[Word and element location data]
--

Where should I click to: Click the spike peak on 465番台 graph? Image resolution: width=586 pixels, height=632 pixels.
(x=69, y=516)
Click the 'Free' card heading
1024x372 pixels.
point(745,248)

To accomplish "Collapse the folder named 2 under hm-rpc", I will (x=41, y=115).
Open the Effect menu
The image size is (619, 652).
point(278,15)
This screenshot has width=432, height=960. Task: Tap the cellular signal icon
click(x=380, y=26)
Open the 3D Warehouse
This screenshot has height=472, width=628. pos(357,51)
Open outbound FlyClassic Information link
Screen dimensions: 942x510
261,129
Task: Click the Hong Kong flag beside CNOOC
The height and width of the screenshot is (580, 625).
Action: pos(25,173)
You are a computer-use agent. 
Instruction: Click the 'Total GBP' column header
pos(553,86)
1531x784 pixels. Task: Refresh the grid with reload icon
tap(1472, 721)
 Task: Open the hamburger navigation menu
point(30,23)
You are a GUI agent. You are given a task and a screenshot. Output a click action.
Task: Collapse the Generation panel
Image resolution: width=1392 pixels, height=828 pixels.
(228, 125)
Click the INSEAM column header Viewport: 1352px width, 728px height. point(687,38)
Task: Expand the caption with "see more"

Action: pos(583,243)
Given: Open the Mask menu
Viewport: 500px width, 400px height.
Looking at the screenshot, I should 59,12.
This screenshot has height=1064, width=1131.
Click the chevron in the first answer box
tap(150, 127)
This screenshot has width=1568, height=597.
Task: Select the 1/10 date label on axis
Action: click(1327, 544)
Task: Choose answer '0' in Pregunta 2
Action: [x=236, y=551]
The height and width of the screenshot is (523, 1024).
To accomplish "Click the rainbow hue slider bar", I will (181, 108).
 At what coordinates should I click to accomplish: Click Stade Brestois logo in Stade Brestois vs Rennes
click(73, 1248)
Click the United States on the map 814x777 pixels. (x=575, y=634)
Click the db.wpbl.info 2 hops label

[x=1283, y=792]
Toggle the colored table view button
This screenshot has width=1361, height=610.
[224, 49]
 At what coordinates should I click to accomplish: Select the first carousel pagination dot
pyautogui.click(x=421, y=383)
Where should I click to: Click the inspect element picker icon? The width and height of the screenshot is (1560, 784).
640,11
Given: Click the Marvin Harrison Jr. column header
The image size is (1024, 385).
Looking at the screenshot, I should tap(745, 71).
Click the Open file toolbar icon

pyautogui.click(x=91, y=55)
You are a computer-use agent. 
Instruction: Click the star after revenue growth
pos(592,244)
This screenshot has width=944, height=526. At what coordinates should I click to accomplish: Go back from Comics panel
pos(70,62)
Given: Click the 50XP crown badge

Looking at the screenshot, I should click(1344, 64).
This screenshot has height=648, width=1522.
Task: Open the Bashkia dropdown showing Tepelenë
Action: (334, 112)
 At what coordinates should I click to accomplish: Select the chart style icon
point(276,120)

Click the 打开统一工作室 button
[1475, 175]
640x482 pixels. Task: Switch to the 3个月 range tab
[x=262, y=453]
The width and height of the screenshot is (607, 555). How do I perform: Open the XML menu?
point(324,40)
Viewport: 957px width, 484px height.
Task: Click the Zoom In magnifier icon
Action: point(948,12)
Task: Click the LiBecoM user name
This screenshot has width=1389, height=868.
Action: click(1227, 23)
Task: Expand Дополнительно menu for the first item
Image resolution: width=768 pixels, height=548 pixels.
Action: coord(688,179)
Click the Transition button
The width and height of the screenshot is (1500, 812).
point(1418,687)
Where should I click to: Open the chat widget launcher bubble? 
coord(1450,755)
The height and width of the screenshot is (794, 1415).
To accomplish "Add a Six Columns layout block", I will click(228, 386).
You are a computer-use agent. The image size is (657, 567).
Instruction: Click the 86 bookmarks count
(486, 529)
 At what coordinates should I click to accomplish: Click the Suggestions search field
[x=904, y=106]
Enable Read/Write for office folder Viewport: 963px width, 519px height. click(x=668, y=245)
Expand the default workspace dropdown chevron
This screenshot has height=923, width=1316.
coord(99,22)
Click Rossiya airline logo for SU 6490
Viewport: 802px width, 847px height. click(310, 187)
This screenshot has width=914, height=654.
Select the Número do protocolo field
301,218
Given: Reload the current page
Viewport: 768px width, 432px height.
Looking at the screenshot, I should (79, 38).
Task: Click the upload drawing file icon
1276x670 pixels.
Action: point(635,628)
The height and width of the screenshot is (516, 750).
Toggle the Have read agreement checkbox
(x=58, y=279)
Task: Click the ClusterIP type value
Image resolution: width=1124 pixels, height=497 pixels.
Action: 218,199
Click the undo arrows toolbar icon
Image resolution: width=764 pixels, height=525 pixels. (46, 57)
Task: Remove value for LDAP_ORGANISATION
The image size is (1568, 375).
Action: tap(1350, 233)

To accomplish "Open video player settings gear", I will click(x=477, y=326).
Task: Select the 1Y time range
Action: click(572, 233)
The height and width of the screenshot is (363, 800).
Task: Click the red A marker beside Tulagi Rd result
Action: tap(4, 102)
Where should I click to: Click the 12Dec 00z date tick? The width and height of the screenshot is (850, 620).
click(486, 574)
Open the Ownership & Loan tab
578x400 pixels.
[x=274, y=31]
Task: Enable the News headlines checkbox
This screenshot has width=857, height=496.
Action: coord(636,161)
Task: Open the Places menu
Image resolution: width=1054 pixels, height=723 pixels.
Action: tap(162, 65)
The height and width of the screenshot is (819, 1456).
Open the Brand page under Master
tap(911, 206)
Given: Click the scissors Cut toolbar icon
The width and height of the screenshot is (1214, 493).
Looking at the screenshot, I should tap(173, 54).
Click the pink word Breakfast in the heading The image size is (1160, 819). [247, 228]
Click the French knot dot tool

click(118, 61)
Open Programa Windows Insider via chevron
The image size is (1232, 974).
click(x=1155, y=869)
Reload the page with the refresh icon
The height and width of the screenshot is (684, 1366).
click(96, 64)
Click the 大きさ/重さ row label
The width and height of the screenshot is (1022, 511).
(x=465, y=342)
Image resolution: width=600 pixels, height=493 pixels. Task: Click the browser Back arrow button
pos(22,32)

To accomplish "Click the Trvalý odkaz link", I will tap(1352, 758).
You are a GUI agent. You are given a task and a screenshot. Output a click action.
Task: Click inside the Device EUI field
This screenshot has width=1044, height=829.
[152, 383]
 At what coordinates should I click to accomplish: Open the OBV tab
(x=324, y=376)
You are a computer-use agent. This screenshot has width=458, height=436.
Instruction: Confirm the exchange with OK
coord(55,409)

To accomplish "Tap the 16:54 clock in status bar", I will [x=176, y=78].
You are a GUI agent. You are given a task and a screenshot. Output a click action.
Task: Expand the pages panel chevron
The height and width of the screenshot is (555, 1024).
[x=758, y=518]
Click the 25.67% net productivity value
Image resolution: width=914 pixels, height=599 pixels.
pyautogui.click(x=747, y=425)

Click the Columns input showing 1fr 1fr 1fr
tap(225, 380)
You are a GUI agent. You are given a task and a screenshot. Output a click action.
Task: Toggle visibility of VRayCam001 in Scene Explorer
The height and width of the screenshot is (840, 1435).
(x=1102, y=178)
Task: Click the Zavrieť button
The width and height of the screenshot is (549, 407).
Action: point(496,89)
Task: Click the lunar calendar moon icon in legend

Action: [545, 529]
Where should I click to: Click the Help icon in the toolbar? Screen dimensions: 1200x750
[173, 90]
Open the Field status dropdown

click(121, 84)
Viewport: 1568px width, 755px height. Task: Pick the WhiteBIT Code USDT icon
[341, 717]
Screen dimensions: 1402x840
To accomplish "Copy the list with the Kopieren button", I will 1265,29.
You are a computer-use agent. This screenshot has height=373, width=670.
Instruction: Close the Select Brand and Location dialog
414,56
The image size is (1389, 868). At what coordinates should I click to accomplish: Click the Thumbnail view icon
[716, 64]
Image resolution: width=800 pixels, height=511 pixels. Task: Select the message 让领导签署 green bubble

--

_TASK PROMPT_.
Pull out every row above that contains the string "chevron", matching case exactly. Copy each such row in full.

_OUTPUT OF THE EXERCISE_.
Click the chevron in the first answer box
Expand the default workspace dropdown chevron
Open Programa Windows Insider via chevron
Task: Expand the pages panel chevron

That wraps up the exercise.